Except where otherwise indicated, details provided in the record box are taken from Sherdog.

==M-1 Challenge XXII: Narkun vs. Vasilevsky==

The second M-1 Challenge event of the season took place on December 10, 2010, at the Druzhba Arena in Moscow, Russia.

- Lightweight bout: Vusal Bairamov vs. RUS Alexander Tokarev
Tokarev defeated Bairamov via KO (punch) at 1:47 of round 1.

- Light heavyweight kids bout: RUS Azamat Chakerov vs. BUL Stanislav Timochuk
Chakerov defeated Timochuk via submission (Kneebar) at 1:15 of round 3.

- Heavyweight bout: RUS Vitaly Minakov vs. RUS Valery Scherbakov
Minakov defeated Scherbakov via submission (armbar) at 1:05 of round 1.

- Women's Featherweight bout: BEL Cindy Dandois vs. RUS Yana Kunitskaya
Kunitskaya defeated Dandois via TKO (punches) at 0:34 of round 1.

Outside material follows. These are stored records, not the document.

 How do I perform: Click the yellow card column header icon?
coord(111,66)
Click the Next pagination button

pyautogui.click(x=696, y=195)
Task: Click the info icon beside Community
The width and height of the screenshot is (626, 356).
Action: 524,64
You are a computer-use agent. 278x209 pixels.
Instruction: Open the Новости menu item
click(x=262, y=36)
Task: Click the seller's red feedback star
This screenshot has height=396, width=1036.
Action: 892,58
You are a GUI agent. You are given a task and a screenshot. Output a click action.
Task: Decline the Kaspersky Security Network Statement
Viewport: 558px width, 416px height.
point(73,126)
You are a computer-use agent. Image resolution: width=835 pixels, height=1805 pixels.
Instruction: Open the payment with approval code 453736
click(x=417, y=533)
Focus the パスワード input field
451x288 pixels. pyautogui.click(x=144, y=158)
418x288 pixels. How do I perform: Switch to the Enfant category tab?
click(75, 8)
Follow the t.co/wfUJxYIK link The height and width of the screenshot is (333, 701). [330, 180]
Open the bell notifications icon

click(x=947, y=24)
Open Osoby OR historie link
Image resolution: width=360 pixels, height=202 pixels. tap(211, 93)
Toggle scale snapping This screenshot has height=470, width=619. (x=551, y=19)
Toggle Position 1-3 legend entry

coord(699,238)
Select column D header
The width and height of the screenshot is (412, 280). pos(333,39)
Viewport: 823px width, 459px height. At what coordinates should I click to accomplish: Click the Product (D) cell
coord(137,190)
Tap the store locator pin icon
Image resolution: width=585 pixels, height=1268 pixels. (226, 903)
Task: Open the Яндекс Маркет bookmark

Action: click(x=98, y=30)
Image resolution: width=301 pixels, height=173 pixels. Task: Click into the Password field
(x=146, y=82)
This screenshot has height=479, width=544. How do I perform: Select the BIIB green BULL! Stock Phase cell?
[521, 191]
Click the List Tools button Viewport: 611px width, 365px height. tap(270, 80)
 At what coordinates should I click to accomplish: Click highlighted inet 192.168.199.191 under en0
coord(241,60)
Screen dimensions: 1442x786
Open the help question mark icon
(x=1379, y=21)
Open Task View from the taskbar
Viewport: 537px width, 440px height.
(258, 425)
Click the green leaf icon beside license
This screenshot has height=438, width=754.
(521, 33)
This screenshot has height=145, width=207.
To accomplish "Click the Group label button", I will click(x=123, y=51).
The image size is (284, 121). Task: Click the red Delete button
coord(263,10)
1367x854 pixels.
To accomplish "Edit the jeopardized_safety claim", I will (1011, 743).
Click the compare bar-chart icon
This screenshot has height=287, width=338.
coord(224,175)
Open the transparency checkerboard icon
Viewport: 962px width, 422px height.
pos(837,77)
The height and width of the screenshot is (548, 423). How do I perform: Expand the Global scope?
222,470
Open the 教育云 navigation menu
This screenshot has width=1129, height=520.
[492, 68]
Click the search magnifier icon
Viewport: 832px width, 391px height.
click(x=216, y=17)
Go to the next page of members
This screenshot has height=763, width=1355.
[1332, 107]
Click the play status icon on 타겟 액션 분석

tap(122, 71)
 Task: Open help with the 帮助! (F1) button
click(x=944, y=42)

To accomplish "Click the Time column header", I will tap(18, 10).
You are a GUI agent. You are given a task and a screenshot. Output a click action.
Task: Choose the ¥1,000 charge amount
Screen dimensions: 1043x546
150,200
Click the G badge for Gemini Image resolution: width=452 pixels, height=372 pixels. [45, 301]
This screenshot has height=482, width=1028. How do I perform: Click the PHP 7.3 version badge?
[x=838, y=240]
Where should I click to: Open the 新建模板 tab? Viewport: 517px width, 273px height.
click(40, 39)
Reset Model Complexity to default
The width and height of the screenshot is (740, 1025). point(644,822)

- Lightweight bout: RUS Alexander Sarnavskiy vs. RUS Arsen Ubaidulaev
Sarnavskiy defeated Ubaidulaev via submission (rear-naked choke) at 0:43 of round 1.

- Light Heavyweight bout: BRA Vinny Magalhaes vs. RUS Alihan Magomedov
Magalhaes defeated Magomedov via submission (triangle armbar) at 1:10 of round 2.

- Heavyweight bout: USA Patrick Bennett vs. RUS Alexander Volkov
Bennett defeated Volkov via unanimous decision at 5:00 of round 4.

- Welterweight Championship bout: ESP Abner Lloveras vs. RUS Shamil Zavurov
Zavurov defeated Lloveras via TKO (punches) at 4:22 of round 4.

- Middleweight Championship bout: POL Rafal Moks vs. RUS Magomed Sultanakhmedov
Moks defeated Sultanakhmedov via submission (heel hook) at 0:17 of round 1.

- Light Heavyweight Championship bout: POL Tomasz Narkun vs. RUS Vyacheslav Vasilevsky
Vasilevsky defeated Narkun via TKO (retirement) at 2:20 of round 2.

- Welterweight bout: USA Luigi Fioravanti vs. RUS Arthur Guseinov
Fioravanti defeated Guseinov via submission (rear-naked choke) at 0:33 of round 4.

- Light Heavyweight bout: David Tkeshelashvili vs. RUS Mikhail Zayats
Zayats defeated Tkeshelashvili via submission (rear-naked choke) at 2:26 of round 1.

- Light Heavyweight bout: RUS Viktor Nemkov vs. USA Daniel Vizcaya
Nemkov defeated Vizcaya via submission (triangle choke) at 1:09 of round 1.